Author: Emma Donoghue
Genre: Contemporary Fiction
First Published: 2010
Page Count: 321
Film/ TV Adaptation:Yes*
Rating: 4/5 Stars
Though tough to read, it is probably one of the most accurate looks into a horrible reality that many women endure today.
*Two Part Story
“Everyone’s got a different story.” Jack and his ma live in an eleven-by-eleven foot space they call Room. Their entire world is Room; it is where they eat, sleep, play, and learn. Room is the only home Jack has ever known, but for ma, it is the prison where a man Jack calls Old Nick has held her captive for seven years. Jack may never want to leave his only home, but his ma knows that they need to find a way out of Room before it’s too late for either of them.
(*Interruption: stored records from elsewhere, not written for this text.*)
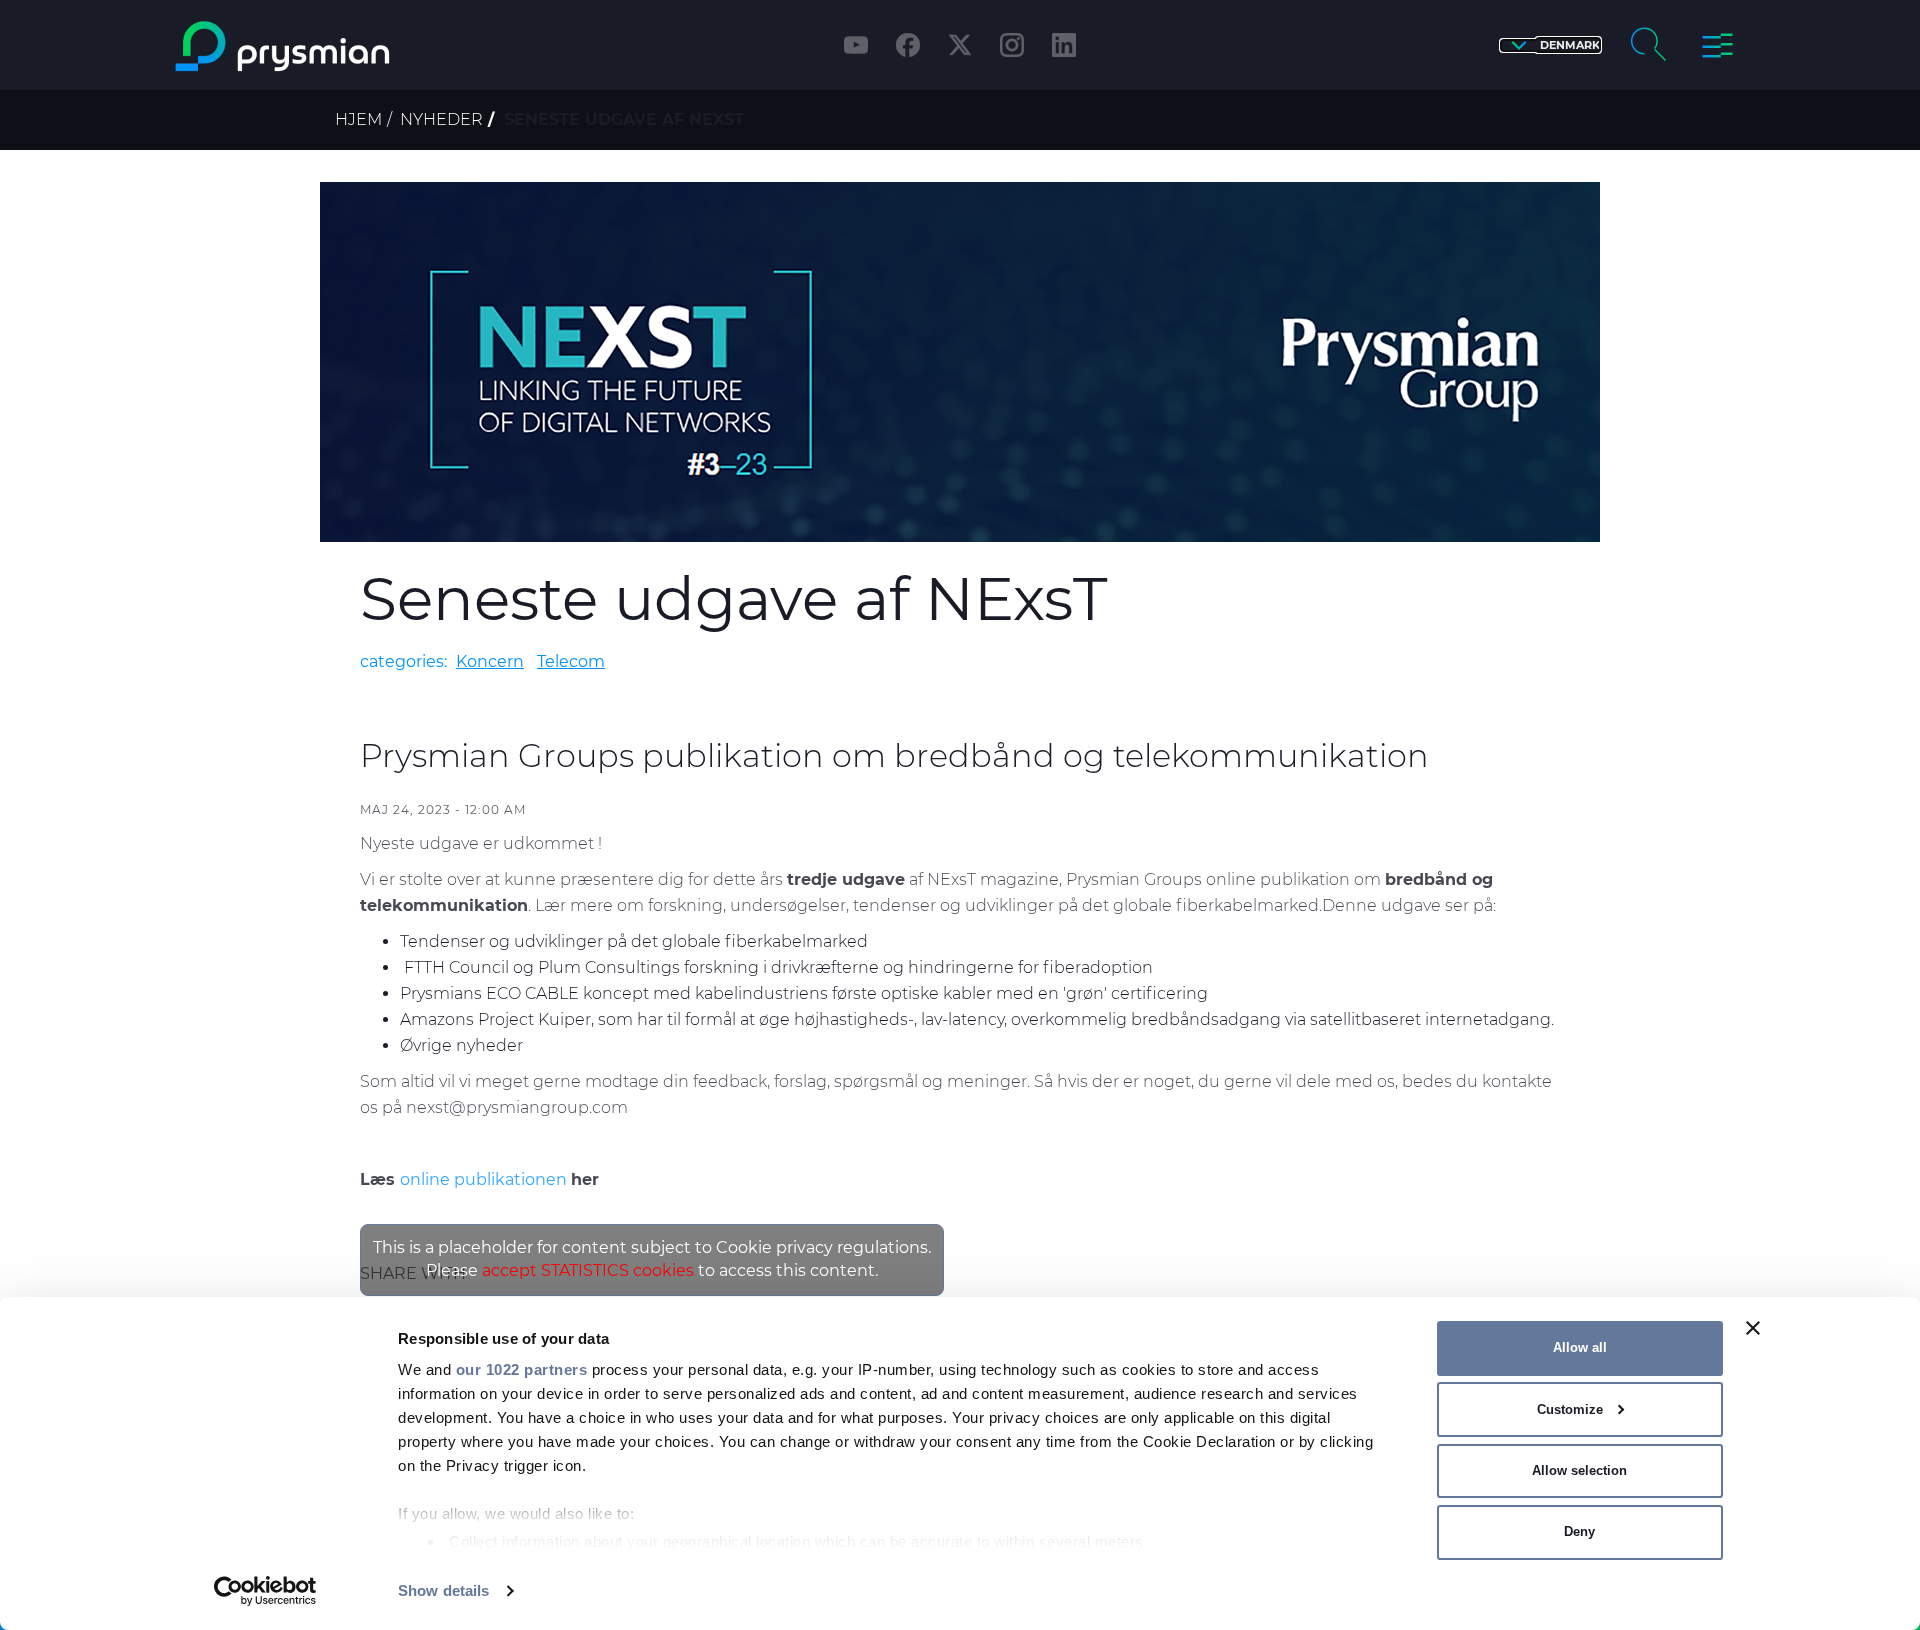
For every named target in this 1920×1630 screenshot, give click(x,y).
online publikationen (485, 1179)
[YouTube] (856, 45)
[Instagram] (1012, 45)
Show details (443, 1590)
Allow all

This is such an interesting story and it is written so realistically it almost feels like non-fiction. We see it in the news everyday: some young girl kidnapped by a pedophile or worse, someone with sick tendencies that has flown under the radar. The first half of the book details this type of enslavement but from the eyes of ma and her son, Jack, the product of her captivity. It really is incredible to read a first hand account (even if it is fictional) of life in a cell completely isolated from the world. Add to that the fact that ma has to not only look after herself but help develop as best she can her young child. However, what I liked about this story is that this scenario only makes up half of the book. Just observing their life in their prison would have gotten old quickly and potentially led to an unsatisfactory conclusion. I don’t want to give too much away, but by the end of the book you will feel that you got to see the main characters through the entire life cycle of this horror story.
The one thing that takes getting used to is the narration. The book is narrated entirely from the perspective of five-year old Jack. I really had trouble with this initially because he, well, acts like a five-year old. He has a short attention span, his way of speaking and describing things is primitive, and his tantrums can be annoying. I really struggled along with ma when she tries to get Jack to understand the outside world. I got used to reading the book through Jack’s eyes but there were always moments where my patience was tested.
Room is definitely a book to check out but I don’t know if I would rush out to read it. I enjoyed it, but it might become a forgettable book in the years to come when the movie and Oscar hype is over surrounding this story. However, definitely pick it up if you’re interested.